[Assigned task] The lines to reproduce from the material below are those from the one containing "The height and width of the screenshot is (370, 640)." through the one containing "Given: Click the Layout column header", both included; write them out exactly and add nothing.
###
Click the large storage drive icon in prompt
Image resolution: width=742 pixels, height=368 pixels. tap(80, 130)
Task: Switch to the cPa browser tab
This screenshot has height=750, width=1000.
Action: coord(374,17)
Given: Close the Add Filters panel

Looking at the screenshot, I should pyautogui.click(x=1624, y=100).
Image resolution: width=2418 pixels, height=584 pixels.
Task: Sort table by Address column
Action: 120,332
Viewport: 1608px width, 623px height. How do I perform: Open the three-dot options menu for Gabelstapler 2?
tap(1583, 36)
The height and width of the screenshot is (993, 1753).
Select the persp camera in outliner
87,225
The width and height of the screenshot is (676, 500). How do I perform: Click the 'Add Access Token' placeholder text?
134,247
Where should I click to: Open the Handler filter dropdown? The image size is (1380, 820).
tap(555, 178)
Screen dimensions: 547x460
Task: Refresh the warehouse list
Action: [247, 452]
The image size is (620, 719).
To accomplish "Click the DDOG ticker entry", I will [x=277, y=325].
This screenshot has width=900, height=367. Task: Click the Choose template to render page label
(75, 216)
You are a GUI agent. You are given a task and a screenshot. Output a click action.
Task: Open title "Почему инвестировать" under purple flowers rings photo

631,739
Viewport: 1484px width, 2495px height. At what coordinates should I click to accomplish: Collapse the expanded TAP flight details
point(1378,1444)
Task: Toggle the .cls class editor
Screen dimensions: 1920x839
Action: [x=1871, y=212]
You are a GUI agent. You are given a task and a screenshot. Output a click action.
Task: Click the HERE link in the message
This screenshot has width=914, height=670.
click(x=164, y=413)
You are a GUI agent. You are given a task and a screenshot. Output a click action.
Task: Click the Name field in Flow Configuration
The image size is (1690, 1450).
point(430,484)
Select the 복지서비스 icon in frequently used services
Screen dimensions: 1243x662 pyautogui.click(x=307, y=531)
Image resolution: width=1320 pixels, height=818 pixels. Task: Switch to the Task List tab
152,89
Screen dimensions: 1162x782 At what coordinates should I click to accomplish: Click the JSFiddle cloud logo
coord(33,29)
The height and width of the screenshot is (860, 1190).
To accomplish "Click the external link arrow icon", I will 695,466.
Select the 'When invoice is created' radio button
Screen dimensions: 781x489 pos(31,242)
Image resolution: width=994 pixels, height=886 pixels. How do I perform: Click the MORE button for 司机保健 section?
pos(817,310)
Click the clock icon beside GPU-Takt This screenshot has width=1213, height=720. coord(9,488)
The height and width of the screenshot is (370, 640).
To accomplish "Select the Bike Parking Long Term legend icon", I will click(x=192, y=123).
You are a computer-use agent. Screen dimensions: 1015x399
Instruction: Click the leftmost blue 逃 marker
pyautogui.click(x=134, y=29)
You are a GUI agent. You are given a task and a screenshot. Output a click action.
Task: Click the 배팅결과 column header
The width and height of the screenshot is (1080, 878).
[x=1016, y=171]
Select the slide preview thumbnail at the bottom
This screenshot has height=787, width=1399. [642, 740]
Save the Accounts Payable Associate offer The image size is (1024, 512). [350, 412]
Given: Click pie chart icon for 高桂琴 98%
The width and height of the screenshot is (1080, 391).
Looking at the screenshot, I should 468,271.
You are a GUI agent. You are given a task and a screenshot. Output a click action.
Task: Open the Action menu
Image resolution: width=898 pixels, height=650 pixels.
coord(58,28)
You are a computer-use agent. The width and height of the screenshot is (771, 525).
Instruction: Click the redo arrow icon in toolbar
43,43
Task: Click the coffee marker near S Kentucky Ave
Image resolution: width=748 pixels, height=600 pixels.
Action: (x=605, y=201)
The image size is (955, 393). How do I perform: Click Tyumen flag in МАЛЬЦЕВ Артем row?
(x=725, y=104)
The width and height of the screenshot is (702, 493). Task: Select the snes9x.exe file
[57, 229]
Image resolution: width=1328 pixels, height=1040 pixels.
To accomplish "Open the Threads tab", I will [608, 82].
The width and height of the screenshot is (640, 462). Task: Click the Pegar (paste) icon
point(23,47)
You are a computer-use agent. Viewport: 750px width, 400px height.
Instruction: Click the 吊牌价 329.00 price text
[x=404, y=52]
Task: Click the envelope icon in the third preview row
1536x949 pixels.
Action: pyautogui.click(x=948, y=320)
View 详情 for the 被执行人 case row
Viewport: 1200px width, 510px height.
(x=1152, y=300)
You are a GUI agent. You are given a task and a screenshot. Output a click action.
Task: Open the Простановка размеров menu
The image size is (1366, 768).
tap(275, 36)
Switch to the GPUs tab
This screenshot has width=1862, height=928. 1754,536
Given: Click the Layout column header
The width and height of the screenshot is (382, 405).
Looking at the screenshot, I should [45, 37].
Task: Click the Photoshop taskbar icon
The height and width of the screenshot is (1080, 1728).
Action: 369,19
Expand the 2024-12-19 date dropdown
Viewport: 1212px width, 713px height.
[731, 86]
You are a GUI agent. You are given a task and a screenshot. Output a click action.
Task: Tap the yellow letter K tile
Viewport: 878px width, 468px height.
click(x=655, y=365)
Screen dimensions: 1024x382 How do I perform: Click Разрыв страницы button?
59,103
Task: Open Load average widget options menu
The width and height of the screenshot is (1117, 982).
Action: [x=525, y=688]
###
[Answer below]
The height and width of the screenshot is (370, 640).
To accomplish "Select the Bike Parking Long Term legend icon", I will click(x=192, y=123).
You are a computer-use agent. Screen dimensions: 1015x399
Instruction: Click the leftmost blue 逃 marker
pyautogui.click(x=134, y=29)
You are a GUI agent. You are given a task and a screenshot. Output a click action.
Task: Click the 배팅결과 column header
The width and height of the screenshot is (1080, 878).
[x=1016, y=171]
Select the slide preview thumbnail at the bottom
This screenshot has height=787, width=1399. [642, 740]
Save the Accounts Payable Associate offer The image size is (1024, 512). [350, 412]
Given: Click pie chart icon for 高桂琴 98%
The width and height of the screenshot is (1080, 391).
Looking at the screenshot, I should 468,271.
You are a GUI agent. You are given a task and a screenshot. Output a click action.
Task: Open the Action menu
Image resolution: width=898 pixels, height=650 pixels.
coord(58,28)
You are a computer-use agent. The width and height of the screenshot is (771, 525).
Instruction: Click the redo arrow icon in toolbar
43,43
Task: Click the coffee marker near S Kentucky Ave
Image resolution: width=748 pixels, height=600 pixels.
Action: (x=605, y=201)
The image size is (955, 393). How do I perform: Click Tyumen flag in МАЛЬЦЕВ Артем row?
(x=725, y=104)
The width and height of the screenshot is (702, 493). Task: Select the snes9x.exe file
[57, 229]
Image resolution: width=1328 pixels, height=1040 pixels.
To accomplish "Open the Threads tab", I will [608, 82].
The width and height of the screenshot is (640, 462). Task: Click the Pegar (paste) icon
point(23,47)
You are a computer-use agent. Viewport: 750px width, 400px height.
Instruction: Click the 吊牌价 329.00 price text
[x=404, y=52]
Task: Click the envelope icon in the third preview row
1536x949 pixels.
Action: pyautogui.click(x=948, y=320)
View 详情 for the 被执行人 case row
Viewport: 1200px width, 510px height.
(x=1152, y=300)
You are a GUI agent. You are given a task and a screenshot. Output a click action.
Task: Open the Простановка размеров menu
The image size is (1366, 768).
tap(275, 36)
Switch to the GPUs tab
This screenshot has width=1862, height=928. 1754,536
Given: Click the Layout column header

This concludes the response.